[Saved items from a collection]

————

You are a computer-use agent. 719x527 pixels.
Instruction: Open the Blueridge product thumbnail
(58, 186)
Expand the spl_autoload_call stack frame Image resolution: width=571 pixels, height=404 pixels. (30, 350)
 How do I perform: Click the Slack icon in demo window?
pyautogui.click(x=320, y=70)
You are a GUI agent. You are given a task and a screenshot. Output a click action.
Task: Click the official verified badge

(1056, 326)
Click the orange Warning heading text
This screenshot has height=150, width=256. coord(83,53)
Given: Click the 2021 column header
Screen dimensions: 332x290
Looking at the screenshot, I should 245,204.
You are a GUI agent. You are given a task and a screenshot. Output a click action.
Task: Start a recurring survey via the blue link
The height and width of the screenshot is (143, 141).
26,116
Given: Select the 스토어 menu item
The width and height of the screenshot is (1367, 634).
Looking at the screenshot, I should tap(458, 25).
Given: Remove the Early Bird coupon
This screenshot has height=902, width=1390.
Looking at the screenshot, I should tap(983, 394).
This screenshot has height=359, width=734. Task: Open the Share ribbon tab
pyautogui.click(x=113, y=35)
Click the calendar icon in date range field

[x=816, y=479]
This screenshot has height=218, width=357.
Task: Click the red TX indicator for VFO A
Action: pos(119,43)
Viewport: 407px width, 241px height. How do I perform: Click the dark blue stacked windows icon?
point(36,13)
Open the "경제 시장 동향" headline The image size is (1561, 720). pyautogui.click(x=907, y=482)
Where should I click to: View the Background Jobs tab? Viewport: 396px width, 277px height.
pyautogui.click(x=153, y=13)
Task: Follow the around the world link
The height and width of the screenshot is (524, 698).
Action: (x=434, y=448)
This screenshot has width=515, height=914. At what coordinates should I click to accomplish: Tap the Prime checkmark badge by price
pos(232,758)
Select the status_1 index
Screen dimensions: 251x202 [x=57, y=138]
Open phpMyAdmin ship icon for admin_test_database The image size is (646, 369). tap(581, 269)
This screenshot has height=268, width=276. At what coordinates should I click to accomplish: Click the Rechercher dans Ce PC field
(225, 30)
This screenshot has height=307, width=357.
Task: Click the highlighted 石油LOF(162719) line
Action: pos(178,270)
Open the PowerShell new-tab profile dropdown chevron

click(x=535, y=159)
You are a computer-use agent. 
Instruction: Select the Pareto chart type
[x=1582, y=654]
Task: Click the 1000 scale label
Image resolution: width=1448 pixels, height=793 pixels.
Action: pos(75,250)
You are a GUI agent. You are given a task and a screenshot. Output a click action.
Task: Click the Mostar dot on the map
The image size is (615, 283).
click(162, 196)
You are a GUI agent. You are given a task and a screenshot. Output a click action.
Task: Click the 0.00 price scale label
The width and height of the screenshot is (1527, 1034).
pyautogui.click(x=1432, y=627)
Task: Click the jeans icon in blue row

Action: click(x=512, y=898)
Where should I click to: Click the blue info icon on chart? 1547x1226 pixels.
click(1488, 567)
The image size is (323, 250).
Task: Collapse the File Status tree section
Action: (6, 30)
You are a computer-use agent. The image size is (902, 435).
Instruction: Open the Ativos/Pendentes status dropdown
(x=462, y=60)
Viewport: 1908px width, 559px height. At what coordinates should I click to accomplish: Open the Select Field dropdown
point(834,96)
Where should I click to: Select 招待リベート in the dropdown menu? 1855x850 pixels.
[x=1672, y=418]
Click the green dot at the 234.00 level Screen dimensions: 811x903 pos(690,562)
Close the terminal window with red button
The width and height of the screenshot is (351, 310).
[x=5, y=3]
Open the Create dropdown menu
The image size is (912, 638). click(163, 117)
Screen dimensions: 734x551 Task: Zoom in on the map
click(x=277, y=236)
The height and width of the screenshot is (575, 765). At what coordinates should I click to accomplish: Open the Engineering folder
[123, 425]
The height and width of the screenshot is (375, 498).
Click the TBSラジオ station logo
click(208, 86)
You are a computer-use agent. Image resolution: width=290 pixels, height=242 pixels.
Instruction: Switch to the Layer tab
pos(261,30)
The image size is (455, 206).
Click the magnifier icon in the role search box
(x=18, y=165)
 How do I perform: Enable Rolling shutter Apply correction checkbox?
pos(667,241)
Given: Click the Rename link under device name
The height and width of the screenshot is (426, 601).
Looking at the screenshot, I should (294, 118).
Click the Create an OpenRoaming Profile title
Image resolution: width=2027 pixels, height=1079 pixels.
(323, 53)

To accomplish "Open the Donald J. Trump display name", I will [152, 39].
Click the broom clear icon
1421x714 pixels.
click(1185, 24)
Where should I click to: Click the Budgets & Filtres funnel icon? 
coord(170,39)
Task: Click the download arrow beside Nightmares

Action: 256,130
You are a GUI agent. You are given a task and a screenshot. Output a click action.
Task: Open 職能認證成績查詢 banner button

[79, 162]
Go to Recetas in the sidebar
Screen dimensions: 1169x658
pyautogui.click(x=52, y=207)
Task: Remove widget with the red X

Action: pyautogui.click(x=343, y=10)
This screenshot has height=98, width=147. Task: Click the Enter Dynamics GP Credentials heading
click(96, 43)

————

**What the exercise asks**
Can you scale every coordinate in the answers by 0.7, rounding to whole numbers with halves going up, and write out again the entries between the lines holding "Screen dimensions: 734x551" and "pos(667,241)", inclusive, with their requests unchanged?

**Complete response**
Screen dimensions: 734x551 Task: Zoom in on the map
click(x=194, y=165)
The height and width of the screenshot is (575, 765). At what coordinates should I click to accomplish: Open the Engineering folder
[86, 298]
The height and width of the screenshot is (375, 498).
Click the TBSラジオ station logo
click(146, 60)
You are a computer-use agent. Image resolution: width=290 pixels, height=242 pixels.
Instruction: Switch to the Layer tab
pos(183,21)
The image size is (455, 206).
Click the magnifier icon in the role search box
(x=13, y=116)
 How do I perform: Enable Rolling shutter Apply correction checkbox?
pos(467,169)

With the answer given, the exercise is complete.